- [EXTRAIT À EXAMINER]:
++++++++++

M. Laurent Duplomb. … et d’investir en se mettant tous ses voisins à dos après avoir été stigmatisé ? Personne !

Il faut revoir ce régime, sinon plus aucun éleveur n’acceptera d’investir, et nous ne mangerons plus de viande française. (Applaudissements sur des travées des groupes Les Républicains et UC.)

M. le président. La parole est à M. Vincent Louault, pour explication de vote.

M. Vincent Louault. Bravo, monsieur Duplomb ! Avec ces amendements, nous voyons bien les deux blocs qui s’affrontent.

M. Lahellec a raison : nous assistons à la décapitalisation de nos élevages. On voit que tout menace de s’arrêter. Plus un poulailler ne se crée en Bretagne, pour une simple et bonne raison : les opposants se dressent de toutes parts et les associations utilisent le débat public pour se faire mousser. Même un pauvre poulailler de poules pondeuses fait polémique. Plus aucun agriculteur ne veut en créer un. C’est cela, la réalité !

M. Daniel Salmon. Pas du tout !

M. Vincent Louault. La simplification est indispensable.

Vous pouvez nous accuser de défendre je ne sais quel schéma… La vérité, c’est que vous n’aimez pas la production française ! (Protestations sur les travées des groupes SER et GEST.) Votre seul but, c’est de porter atteinte à nos outils de production.

Vous voulez sanctuariser la France. Vous voulez faire de la campagne une carte postale pour bobos parisiens. En attendant, nous ne pouvons plus produire ni installer un seul poulailler en Bretagne. (Mêmes mouvements.) Vous rendez-vous compte de cela ?

Mes chers collègues, cet article est indispensable pour que nos jeunes agriculteurs puissent encore avoir des projets et espérer produire en France.

M. le président. La parole est à M. Guillaume Gontard, pour explication de vote.

M. Guillaume Gontard. Mes chers collègues, nous devrions pouvoir débattre de ces questions plus calmement.

++++++++++

- [DONNÉES FOURNIES]:
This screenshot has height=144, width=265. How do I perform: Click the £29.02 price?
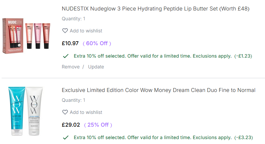(71, 125)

++++++++++

- [CONSIGNE 1]:
Recopiez le passage de l'extrait du débat qui va de « M. Daniel Salmon. Pas » jusqu'à « Gontard, pour explication de vote. ».
- [CONSIGNE 2]:
Veuillez indiquer si chaque affirmation ci-dessous concorde avec l'extrait du débat, en répondant par oui ou par non et en citant les mots décisifs.
(a) M. Vincent Louault affirme que plus aucun poulailler ne se crée en Bretagne.
(b) M. Daniel Salmon approuve les propos de M. Vincent Louault.
(c) M. Guillaume Gontard souhaite que le débat se déroule plus calmement.

- [RÉSULTAT ATTENDU 1]:
M. Daniel Salmon. Pas du tout !

M. Vincent Louault. La simplification est indispensable.

Vous pouvez nous accuser de défendre je ne sais quel schéma… La vérité, c’est que vous n’aimez pas la production française ! (Protestations sur les travées des groupes SER et GEST.) Votre seul but, c’est de porter atteinte à nos outils de production.

Vous voulez sanctuariser la France. Vous voulez faire de la campagne une carte postale pour bobos parisiens. En attendant, nous ne pouvons plus produire ni installer un seul poulailler en Bretagne. (Mêmes mouvements.) Vous rendez-vous compte de cela ?

Mes chers collègues, cet article est indispensable pour que nos jeunes agriculteurs puissent encore avoir des projets et espérer produire en France.

M. le président. La parole est à M. Guillaume Gontard, pour explication de vote.

- [RÉSULTAT ATTENDU 2]:
(a) Oui : « Plus un poulailler ne se crée en Bretagne ».
(b) Non : « Pas du tout ! »
(c) Oui : « nous devrions pouvoir débattre de ces questions plus calmement ».